Amblyopia has also been found to be higher in those with congenital ptosis compared to the general population.2,7 According to one study, childhood-ptosis-associated amblyopia was reported in about 7.9 per 100,000 births.9 Other previous studies2,7,9,10 found that the incidence of amblyopia was between 14% and 21%. Our study showed a higher incidence of amblyopia (46.4%) in the Thai patients under this study. This resulted from more than half of our cases (62.8%) demonstrating severe ptosis and 53.9% from the visual deprivation. The main etiology of amblyopia was occlusion of the visual axis, which is similar to the results of Grinpentrog et al,9 who reported that half of ptosis-associated amblyopia cases were the result of visual deprivation. Another cause of amblyopia was the correlation between the amounts of anisometropia. Ptotic eyes showed higher amounts of both SE and astigmatism, compared with the fellow eyes. Previous studies3,7 also reported that more than half of amblyopia cases came from refractive error, which is not different from our study (46.2%).

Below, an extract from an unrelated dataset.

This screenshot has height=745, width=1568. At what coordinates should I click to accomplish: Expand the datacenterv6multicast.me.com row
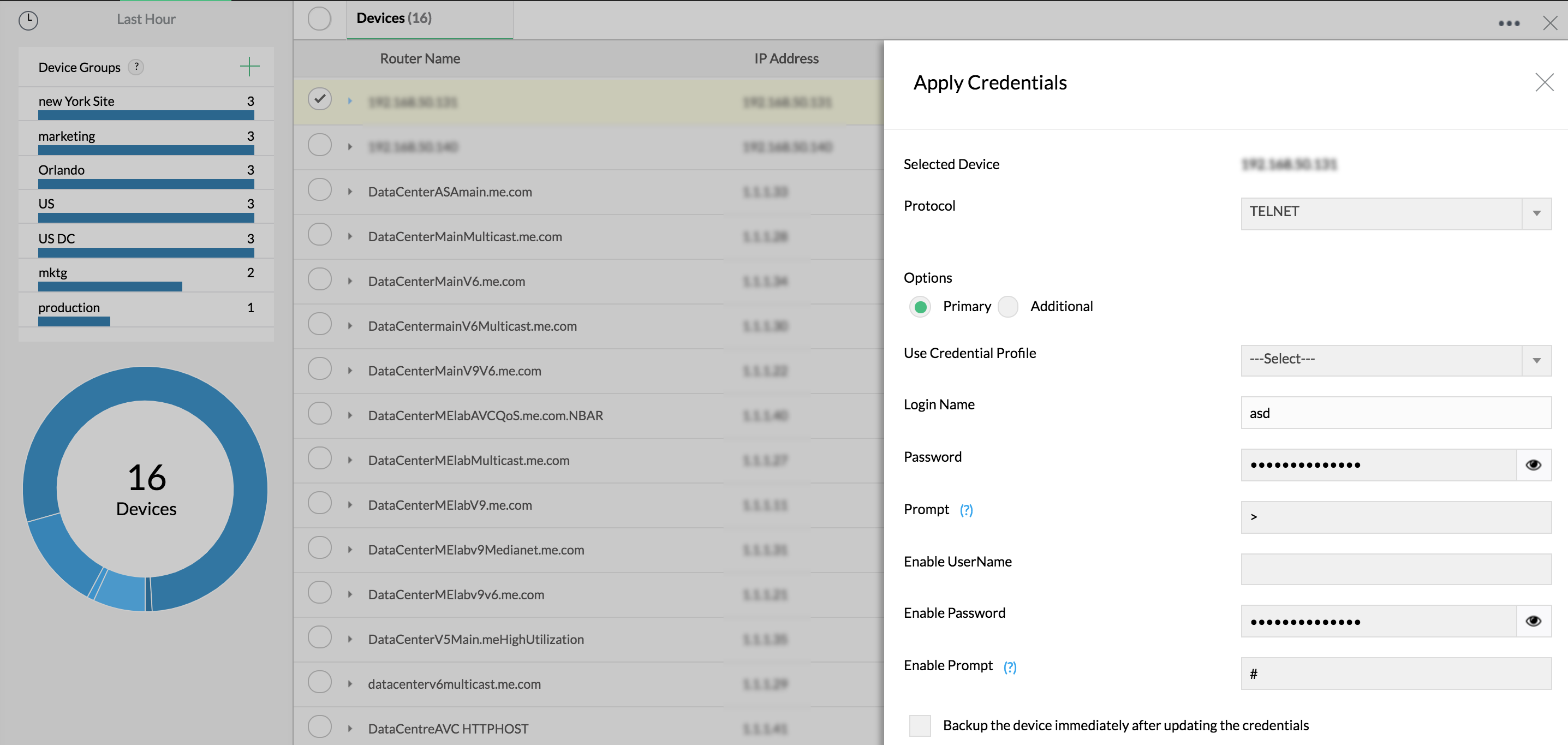[349, 684]
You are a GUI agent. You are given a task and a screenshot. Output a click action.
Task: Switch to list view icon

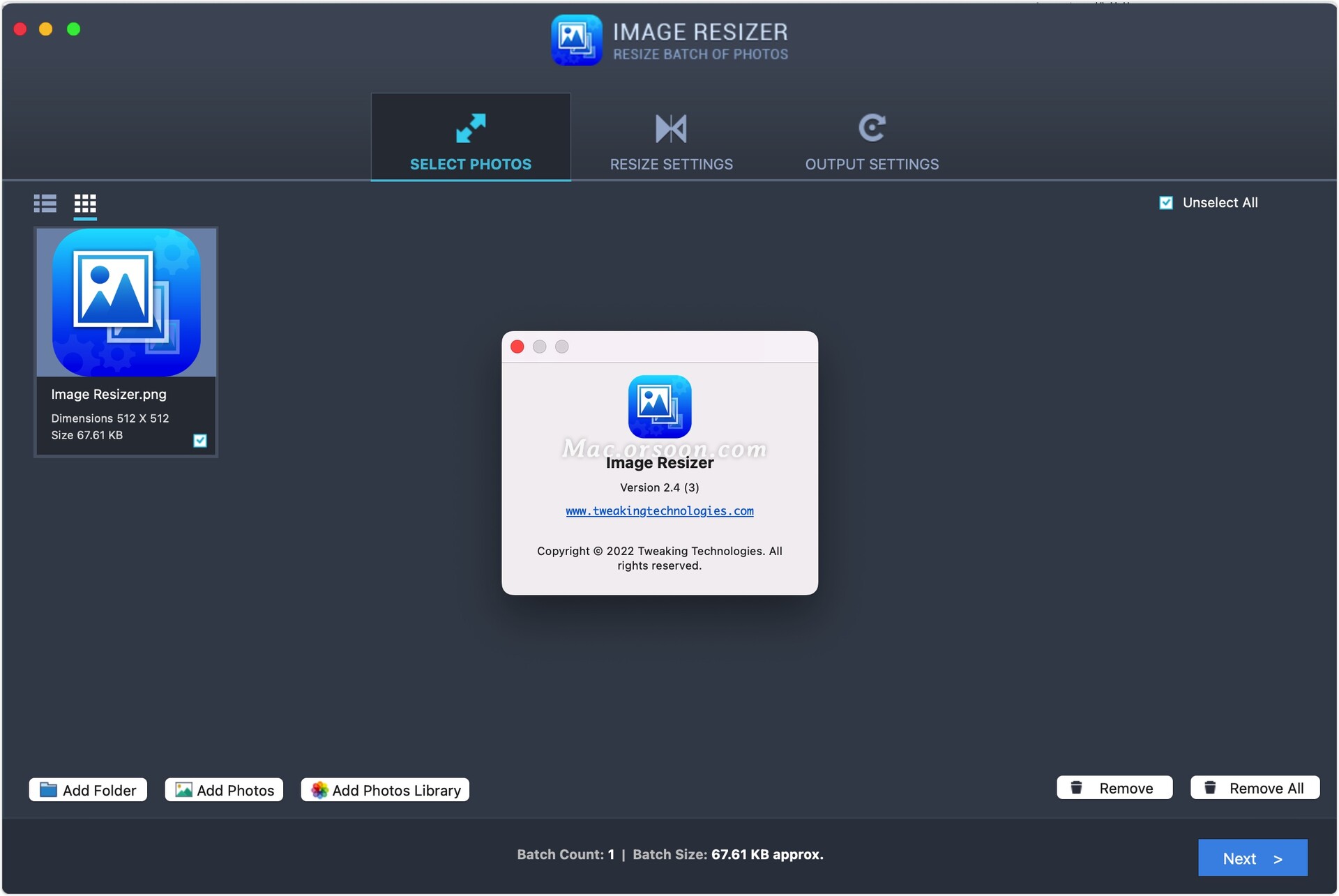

There has been controversy regarding the benefit of the timing for correction of ptotic eyes, in terms of anisometropic amblyogenic ptosis. Surgical intervention at an earlier age might provide benefits in terms of early refractive change to the cornea, better visual outcome and less emotional trauma associated with the surgery. Conversely, waiting to perform surgical correction at an older age allows patients to be more cooperative with examinations, producing better anatomical results and refractive stability. Wu et al11 reported that there was no significant visual benefit from surgical correction of congenital ptosis in patients at 2 years or younger, compared with patients operated upon between 2 to 5 years of age. Based on a retrospective chart review of 62 patients, Cadera et al12 reported that changes in cylinder were not statistically significant between patients in their younger and older-age groups (< 4 years old and ≥ 4 years old, respectively). A recent study2 in an Asian population also reported no significant change in the magnitude of astigmatism between age groups after surgical correction, but a significant increase OA in postoperative eyes.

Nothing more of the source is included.